Need help with transfer orbit time period

[HoboMoo]

I just don't even know where to begin. I'm not sure what formulas to use and just can't do anyhting with it. any help would be great. Thanks!

Recall that your trip to Mars is accomplished by using an elliptic transfer orbit going from Earth to Mars as shown in Fig. 1. This trajectory assumes that Earth at departure, the Sun, and Mars at arrival, are aligned. You calculated that the semi-major axis for this transfer orbit was a= 190100208000 m.

How long, in days, would the interplanetary trip last? Hint: first, determine the period of the transfer orbit.

 

[DrStupid]

How about Kepler's third law?

 

[HoboMoo]

So if a=190100208000m, its P^2=19010020800^3?

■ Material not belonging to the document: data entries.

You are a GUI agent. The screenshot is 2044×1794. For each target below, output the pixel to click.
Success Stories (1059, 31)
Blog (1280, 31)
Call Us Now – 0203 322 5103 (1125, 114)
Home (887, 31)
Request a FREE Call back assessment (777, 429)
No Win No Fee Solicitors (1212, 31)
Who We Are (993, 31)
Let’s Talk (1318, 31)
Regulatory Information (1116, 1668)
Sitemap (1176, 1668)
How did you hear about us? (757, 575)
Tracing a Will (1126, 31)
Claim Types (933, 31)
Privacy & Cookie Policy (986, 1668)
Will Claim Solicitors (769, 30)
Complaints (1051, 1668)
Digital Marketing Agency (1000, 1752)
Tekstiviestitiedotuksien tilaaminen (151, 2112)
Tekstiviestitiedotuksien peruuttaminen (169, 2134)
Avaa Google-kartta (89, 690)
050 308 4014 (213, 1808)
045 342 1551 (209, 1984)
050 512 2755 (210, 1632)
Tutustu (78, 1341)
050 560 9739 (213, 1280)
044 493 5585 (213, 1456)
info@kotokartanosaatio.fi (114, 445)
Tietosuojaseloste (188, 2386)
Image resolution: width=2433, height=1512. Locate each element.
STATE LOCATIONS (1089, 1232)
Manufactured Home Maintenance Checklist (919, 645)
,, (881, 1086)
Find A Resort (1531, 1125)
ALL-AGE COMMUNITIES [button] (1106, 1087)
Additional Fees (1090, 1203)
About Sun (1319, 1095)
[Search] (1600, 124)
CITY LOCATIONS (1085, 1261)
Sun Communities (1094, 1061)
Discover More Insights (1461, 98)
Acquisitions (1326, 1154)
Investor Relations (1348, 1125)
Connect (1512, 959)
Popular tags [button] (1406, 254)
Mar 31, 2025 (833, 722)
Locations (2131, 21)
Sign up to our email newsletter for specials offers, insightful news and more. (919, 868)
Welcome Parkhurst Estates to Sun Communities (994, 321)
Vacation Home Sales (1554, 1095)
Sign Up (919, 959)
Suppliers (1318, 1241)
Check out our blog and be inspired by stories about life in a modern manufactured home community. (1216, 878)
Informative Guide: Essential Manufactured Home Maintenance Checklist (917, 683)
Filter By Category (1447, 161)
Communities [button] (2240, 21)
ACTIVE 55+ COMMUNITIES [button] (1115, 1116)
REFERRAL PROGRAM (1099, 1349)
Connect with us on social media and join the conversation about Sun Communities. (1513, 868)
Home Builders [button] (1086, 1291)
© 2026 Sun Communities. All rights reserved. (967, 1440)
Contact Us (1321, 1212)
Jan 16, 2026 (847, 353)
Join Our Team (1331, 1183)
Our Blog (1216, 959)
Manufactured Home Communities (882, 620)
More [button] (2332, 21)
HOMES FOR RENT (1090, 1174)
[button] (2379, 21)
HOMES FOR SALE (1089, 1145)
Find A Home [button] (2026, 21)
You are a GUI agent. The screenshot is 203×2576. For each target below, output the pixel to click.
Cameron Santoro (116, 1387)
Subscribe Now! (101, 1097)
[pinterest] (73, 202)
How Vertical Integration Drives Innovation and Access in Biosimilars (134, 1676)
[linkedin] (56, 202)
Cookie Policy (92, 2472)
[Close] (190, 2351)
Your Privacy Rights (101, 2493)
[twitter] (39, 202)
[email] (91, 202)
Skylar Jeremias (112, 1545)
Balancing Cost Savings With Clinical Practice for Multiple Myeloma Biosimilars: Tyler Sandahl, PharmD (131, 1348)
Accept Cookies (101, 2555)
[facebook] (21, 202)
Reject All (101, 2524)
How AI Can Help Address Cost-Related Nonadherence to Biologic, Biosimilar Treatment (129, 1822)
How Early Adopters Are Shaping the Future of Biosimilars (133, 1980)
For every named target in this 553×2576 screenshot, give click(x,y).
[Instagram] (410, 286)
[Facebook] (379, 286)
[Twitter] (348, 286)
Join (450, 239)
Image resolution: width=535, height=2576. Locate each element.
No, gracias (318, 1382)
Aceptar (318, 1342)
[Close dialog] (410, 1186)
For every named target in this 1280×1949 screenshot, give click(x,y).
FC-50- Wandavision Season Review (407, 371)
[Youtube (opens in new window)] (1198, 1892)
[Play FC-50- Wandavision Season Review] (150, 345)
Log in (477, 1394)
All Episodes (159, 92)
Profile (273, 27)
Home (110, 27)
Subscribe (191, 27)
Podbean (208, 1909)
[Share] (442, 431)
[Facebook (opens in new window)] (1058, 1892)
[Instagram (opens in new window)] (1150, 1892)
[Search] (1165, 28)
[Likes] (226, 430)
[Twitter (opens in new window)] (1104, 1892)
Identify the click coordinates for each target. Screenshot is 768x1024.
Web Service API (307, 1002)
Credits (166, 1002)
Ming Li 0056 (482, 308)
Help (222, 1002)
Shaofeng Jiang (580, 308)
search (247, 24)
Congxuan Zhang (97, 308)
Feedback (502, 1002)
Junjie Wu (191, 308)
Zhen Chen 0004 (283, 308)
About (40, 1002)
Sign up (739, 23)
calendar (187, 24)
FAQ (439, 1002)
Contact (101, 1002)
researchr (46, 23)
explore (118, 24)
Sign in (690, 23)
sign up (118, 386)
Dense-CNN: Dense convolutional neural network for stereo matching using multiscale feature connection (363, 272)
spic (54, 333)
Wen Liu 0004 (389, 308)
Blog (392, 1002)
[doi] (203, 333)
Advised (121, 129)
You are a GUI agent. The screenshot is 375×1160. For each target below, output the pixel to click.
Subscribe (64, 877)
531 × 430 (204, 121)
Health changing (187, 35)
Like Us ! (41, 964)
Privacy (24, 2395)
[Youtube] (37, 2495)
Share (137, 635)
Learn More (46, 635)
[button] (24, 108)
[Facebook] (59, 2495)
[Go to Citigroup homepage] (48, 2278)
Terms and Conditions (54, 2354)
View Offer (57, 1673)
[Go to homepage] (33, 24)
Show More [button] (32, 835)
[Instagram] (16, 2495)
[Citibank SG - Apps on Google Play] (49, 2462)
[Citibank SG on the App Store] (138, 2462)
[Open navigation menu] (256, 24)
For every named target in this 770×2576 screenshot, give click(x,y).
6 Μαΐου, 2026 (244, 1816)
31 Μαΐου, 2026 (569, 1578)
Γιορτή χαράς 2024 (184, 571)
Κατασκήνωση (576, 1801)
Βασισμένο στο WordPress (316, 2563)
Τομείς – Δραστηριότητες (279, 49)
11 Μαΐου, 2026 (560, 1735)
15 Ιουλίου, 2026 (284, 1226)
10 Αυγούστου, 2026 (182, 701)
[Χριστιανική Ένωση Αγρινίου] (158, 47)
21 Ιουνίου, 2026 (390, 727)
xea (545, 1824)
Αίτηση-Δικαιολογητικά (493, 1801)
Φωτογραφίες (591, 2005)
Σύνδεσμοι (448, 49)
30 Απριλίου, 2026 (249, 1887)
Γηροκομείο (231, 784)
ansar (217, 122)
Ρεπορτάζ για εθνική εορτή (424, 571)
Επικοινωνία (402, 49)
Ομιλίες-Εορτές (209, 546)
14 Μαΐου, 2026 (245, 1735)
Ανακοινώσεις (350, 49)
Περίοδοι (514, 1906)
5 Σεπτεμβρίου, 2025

If that's the case, i get P^2= 6.8699 E 33 and square root that to get P?

P=8.2885 E 16?

 

[gneill]

Kepler's third law (in its original form) is a law of proportionality, not equality. To make it an equality you would have to use either a suitable (i.e. special) choice of units, a constant of proportionality, or form a ratio with another known pair of semi-major axis and period. So:

$$P^2 \propto T^3 $$
$$P^2 = k\;T^3$$
$$\frac{P2^2}{P1^2} = \frac{T2^3}{T1^3}$$
The last version is probably the easier to use if you happen to know of another suitable body orbiting the Sun for which you know the semi-major axis and the orbital period

 

[asteriatic]

To calculate the period of the transfer orbit, we can use Kepler's third law, which states that the square of the period (T) is proportional to the cube of the semi-major axis (a) of the orbit. This can be expressed as T^2 = (4π^2/GM)*a^3, where G is the gravitational constant and M is the combined mass of the Earth and Sun.

Plugging in the values for a and G (6.67x10^-11 m^3/kg/s^2), we can solve for T:

T^2 = (4π^2/6.67x10^-11 m^3/kg/s^2)*(190100208000 m)^3

T^2 = 5.182x10^19 s^2

T = 2.277x10^10 s

Converting this to days, we get approximately 662 days for the interplanetary trip to Mars. Of course, this is assuming a perfect alignment of the planets and a constant velocity throughout the trip. In reality, the trip may vary in duration depending on the launch window and the velocity of the spacecraft. I recommend consulting with a specialist or using more advanced simulations to get a more accurate estimate. Best of luck with your calculations!